The undead just created a governmental district, the Front Range Passenger Rail District, with a pipe dream of a Choo- Choo from Pueblo to Fort Collins.

The feds just awarded them a tiny $500,000 grant. But that’s enough to get them a little pregnant. Another foolish rail project is being birthed in Colorado.

I’ve seen this too many times to count. This seed money will be used to beg, borrow, and steal more seed money from our state, counties and cities. This district will soon grow big enough to ask for a tax increase for yet another fiasco.

So just how stupid are we?

In the early ‘70s, the Regional Transportation District, RTD, got voter approval for a half penny on a dollar sales tax. The promise was by 1980 they’d fully build 128 miles of fixed guideway rail, and the tax would to be cut in half, used only for operations.

You might have noticed that not only was that promise not kept, it wasn’t even started. However, the tax stayed.

In the grand tradition of “why charge once when you can charge taxpayers twice,” RTD conned voters again in 2004 to raise the sales tax to a full penny a dollar for their $4 billion Fastracks scheme.

Funny thing though, the Fastracks price tag nearly doubled to well over $7.5 billion. And while the whole system was promised to be completed by 2017, just like their early 1970s broken promise the longest rail line, from Denver to Longmont, hasn’t even been started. Maybe never will be.
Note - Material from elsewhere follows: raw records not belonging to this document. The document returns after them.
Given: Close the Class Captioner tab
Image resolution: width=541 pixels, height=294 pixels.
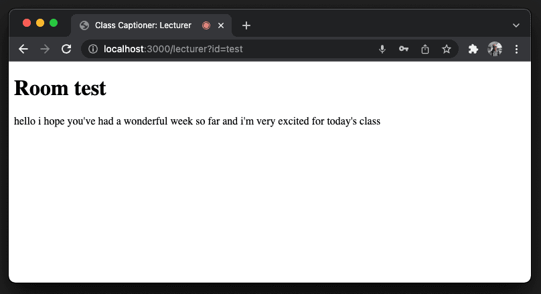Looking at the screenshot, I should click(221, 25).
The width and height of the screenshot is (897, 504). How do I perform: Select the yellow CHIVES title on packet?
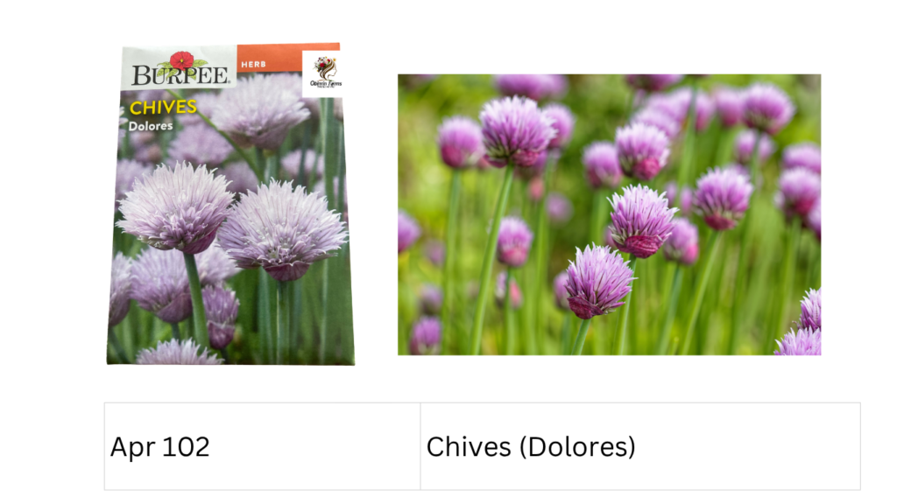point(163,108)
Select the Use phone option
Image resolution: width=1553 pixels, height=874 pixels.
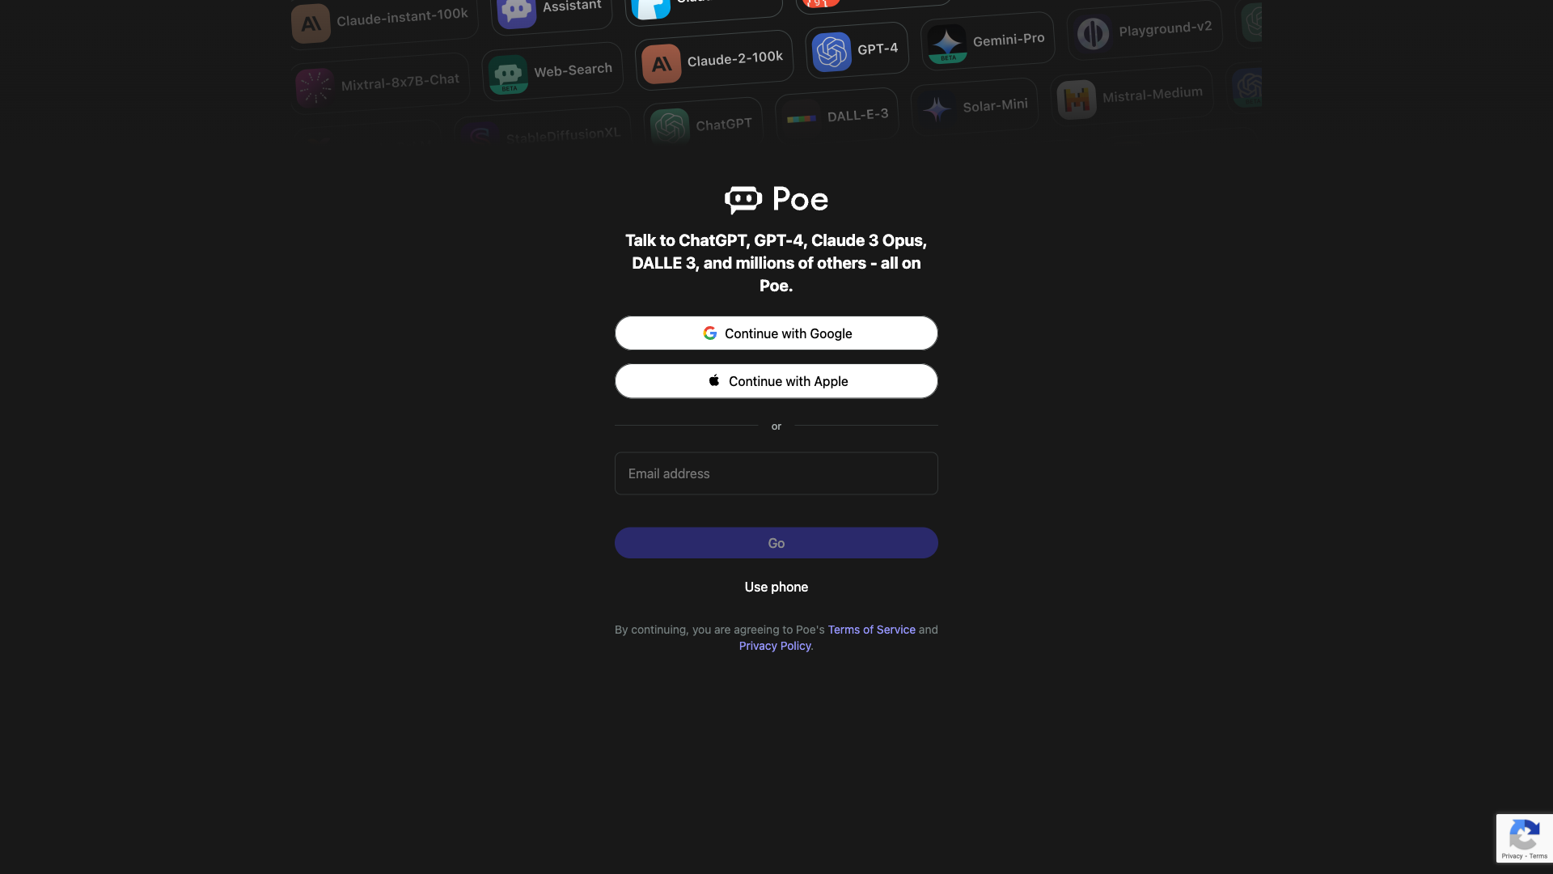777,586
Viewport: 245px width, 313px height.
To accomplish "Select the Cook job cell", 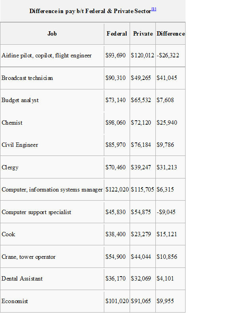I will click(x=52, y=234).
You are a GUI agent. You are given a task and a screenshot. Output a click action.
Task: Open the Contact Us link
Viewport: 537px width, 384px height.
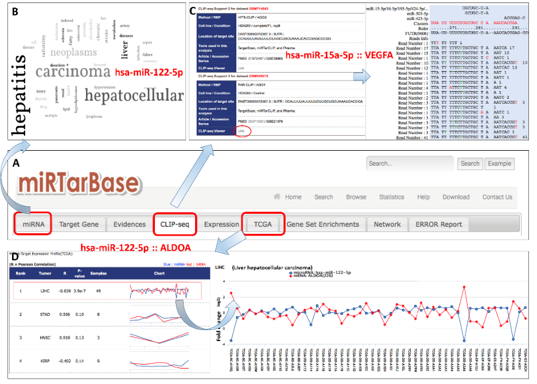click(497, 197)
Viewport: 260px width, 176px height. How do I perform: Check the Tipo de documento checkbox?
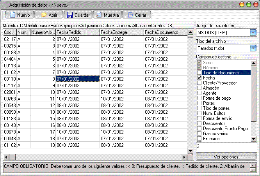click(199, 72)

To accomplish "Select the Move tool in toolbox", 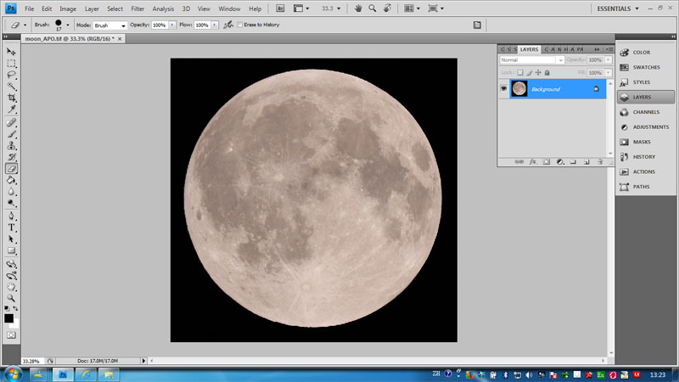I will coord(12,52).
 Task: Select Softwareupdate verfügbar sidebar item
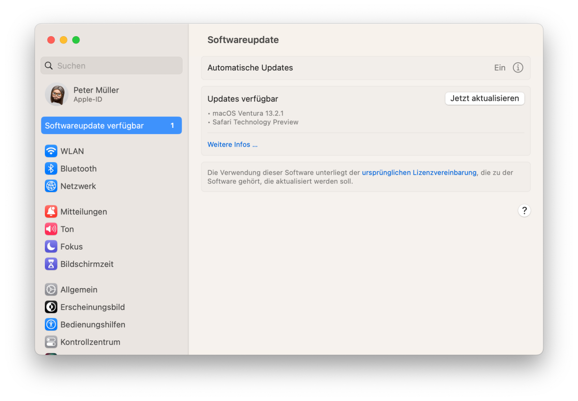tap(111, 125)
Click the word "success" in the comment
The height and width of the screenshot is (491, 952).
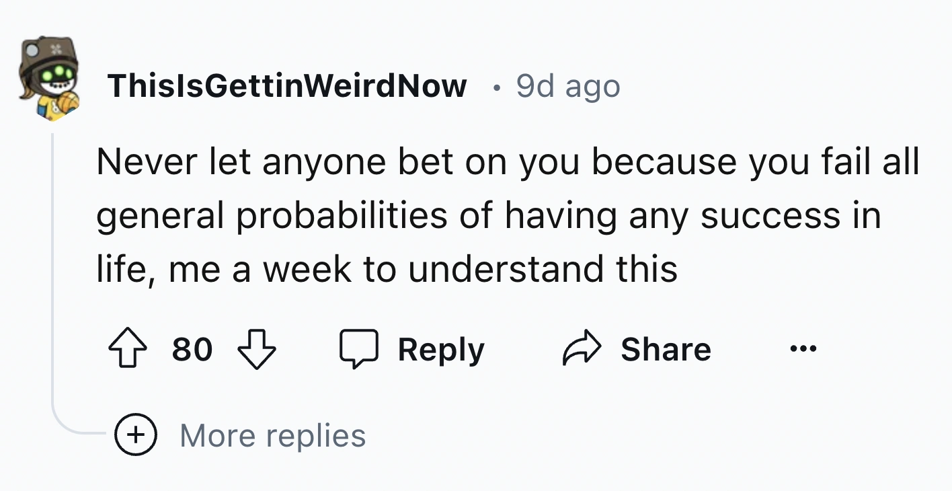tap(768, 217)
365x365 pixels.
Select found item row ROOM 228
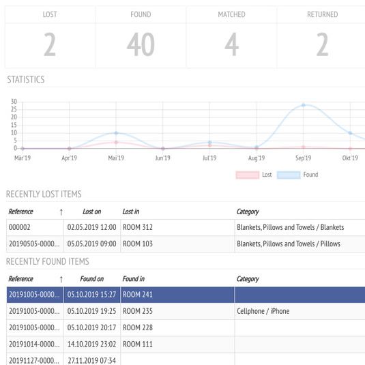[186, 327]
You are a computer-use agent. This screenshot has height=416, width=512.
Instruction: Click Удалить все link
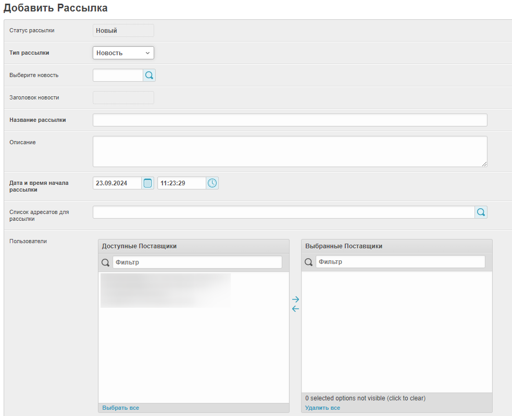click(322, 408)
While love is not a zero-sum game, governmental budgets are. Dollars spent on trolley cars squeeze out dollars spent on improving roads.

And thus our roads suck and traffic is horrendous. We have taken our taxing capacity meant to construct modern and smart roadways, used by all of us, to build Choo- Choo trains used by relatively few.

U.S. Census data shows that only 4% of Denver metro commuters use transit, including rail and buses.

I challenge you to stare at the tracks when there is no train going by, for that’s the best way to understand the wasted capacity.

While you’re stuck in your car in an I-25 traffic jam, just feet away is right-of-way used for tracks going unutilized. It’s like being stuck next to a completely empty car lane, but you are forbidden to drive on it.

Governments and central planners love rail because that it guarantees a monopoly. Competitors like private bus companies, carpoolers, Ubers, and your car can’t ride on their tracks.

By contrast, bus/high occupancy vehicle lanes give a high-speed advantage not only to government transit, but to anyone who wants to get out of the traffic jam.

The U.S. 36 from Boulder to Denver is arguably the best rapid transit run in the country. RTD buses use the bus/ toll lane to rocket them around traffic. But there’d still be a ton of unused capacity on those lanes if only RTD buses used them. So, all that excess is open for anyone who wants to get out of the traffic jam.

You can’t do that with rail tracks.

And in a world of smart transportation and driverless cars why in the world would we build a system that accommodates only a single government conveyance, 1800s style?

The Front Range Passenger Rail District believes their desire named streetcar will cost between $6 and 12 billion. That means closer to $24 billion in real life, just look at California’s rail monstrosity for confirmation.

At the same time CDOT says it needs only $9 billion for its road needs in Colorado, you know, the roads 100% use, but can’t find the cash.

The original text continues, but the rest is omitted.